Why that is the case in every business, I haven't been able to figure out. I suspect it's because when businesses reach that size, the efficient market effects become greatly overstated in the short term, so these businesses naturally acquire a lot of fat.
One piece of evidence for this is that private equity exists. You can buy a business, fire a quarter of the people, then sell it and make a lot of money without hurting the operations at all.
> These projects might be pointless on a small app, but in a large business might be worth millions to the company.
With enough traffic and revenue, you'll get a positive return on hiring a bunch of engineers to optimize things that wouldn't be worth it for smaller sites. With enough engineers you'll get a positive return on hiring engineers to make engineering more efficient.
It's only natural in that case that as traffic and revenue drops, the ROI calculation changes and it suddenly becomes better to lay those people off.
And that's just engineering. I can imagine that in this downturn the sales department just isn't generating new revenue. What brick and mortar business is going to advertise right now? It only makes sense to lay off as much of the sales teams as possible. You can hire them back later.
Very insightful! As a corollary, you should not staff up until there is something to optimize.
The problem is that no modern tech company I know actually measures the ROI of this (positive or negative) so it's completely unrealistic to determine the IRR on it. In other words, there might be a scenario where it actually is more profitable NOT to do it.
On a sports team, coaches are rewarded for championships. There is no room for waste, and underperforming people get cut.
Most sports teams rosters are restricted by league rules. However coaching staffs are not, and they have grown tremendously in recent years, as have college athletic department staffs. When someone actually does take a hard look, these staffs seem exceptionally bloated and wasteful.
https://www.baltimoresun.com/news/bs-xpm-2006-10-31-06103101...
When Vince Lombardi began coaching the Green Bay Packers in 1959, he had four assistants. This year, Denver Broncos coach Mike Shanahan has 21.
http://www.espn.com/espn/page2/story/_/page/easterbrook%2F10...
Ohio State lists 458 people in its athletic department. There are 192 faculty members in Ohio State's English department, with a support staff of about 50.
https://www.newsobserver.com/sports/college/acc/article16325...
One assistant coach is called the recruiting coordinator, but he’s backed by a Director of Player Personnel, an Assistant Director of Player Personnel, a Coordinator of On-Campus Recruiting and a Recruiting Assistant. There are three video coordinators.
2019 Denver Broncos had 23 assistants, 24 total coaching staff including the head coach.
Another explanation lies in reputation mining. Think of it like doing something profitable but unsustainable.
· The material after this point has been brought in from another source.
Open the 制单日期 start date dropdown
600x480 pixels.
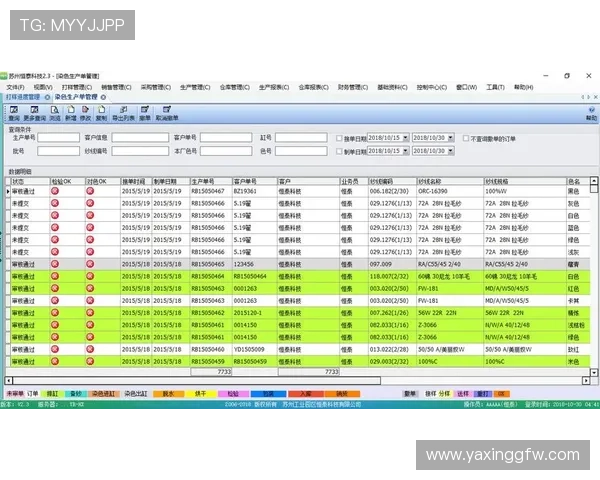(x=404, y=151)

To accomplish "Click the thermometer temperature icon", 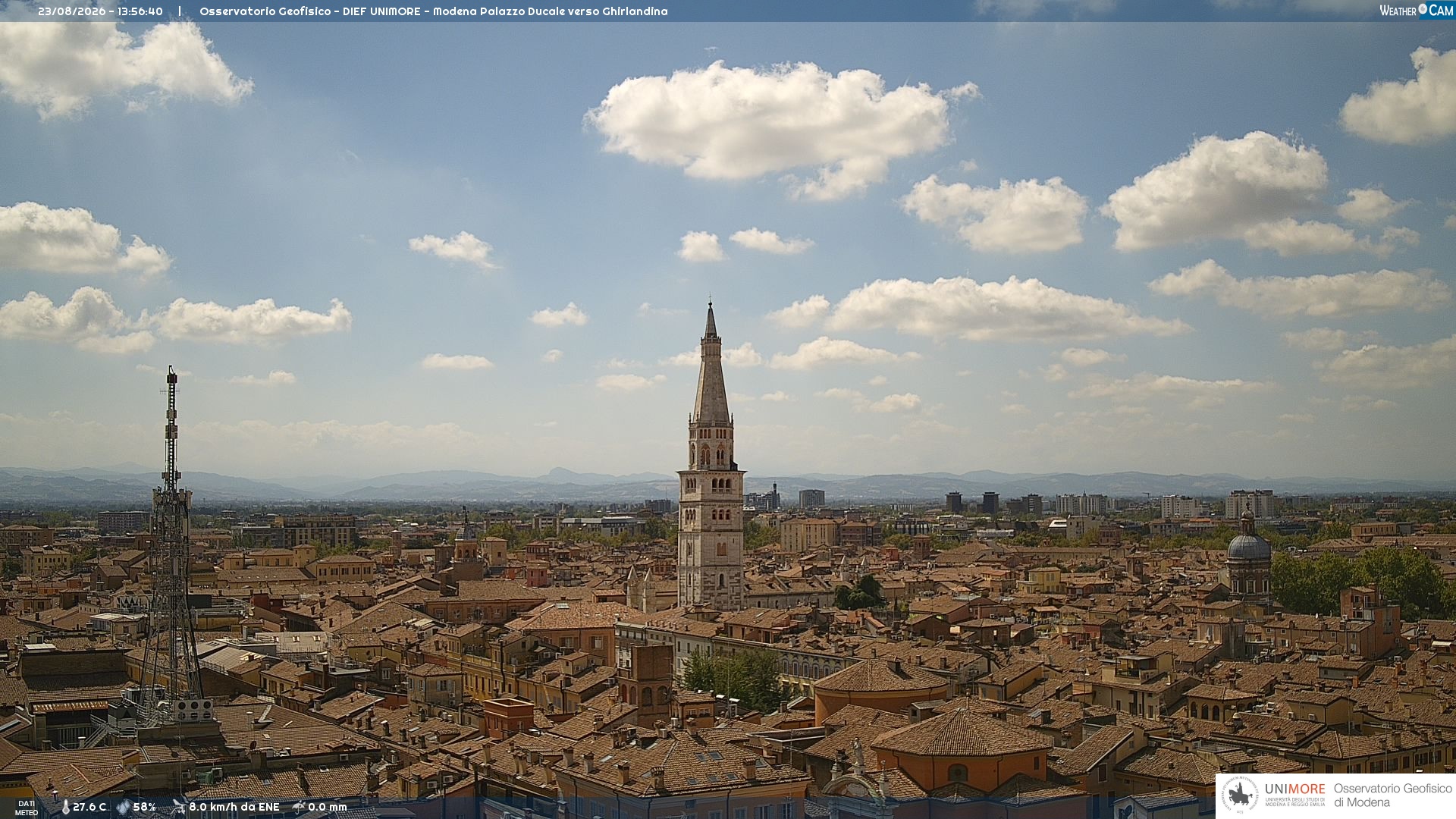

Curious what kind of experience or data sources you base your first graph on — the Pareto principle piece makes sense. But isn’t it possible the very end of the tail is still profitable, albeit less so, than the head?
i think it's more likely that no business will know in advance who those 100 employees that create value are. It might even be that the combination of those 100 creates value beyond the sum of them individually (lets say, they are in one team).
There are also mundane work - fixing bugs or upgrading libraries, as well as keeping up the infrastructure running.
And then there's the middle management - that comes from the mis-trust that upper management generally have for the "grunts", and this happens all the way thru the organization.
> private equity exists...
and if you look at those companies that did this - very few of them becomes the next big thing. Very few of them actually innovate. Very few of them, even survive.
Private equity is really about taking risks with a failing business, e.g. buying it really cheap, and cut the fat and ride out the storm for hopefully a better future. I dont think any private equity will buy a company that isn't failing in some ways, and try to "make it better".
I'm not personally a fan of it, but I get why it works this way. The financial loss if you break something adds up in an excruciating fashion on a per hour basis.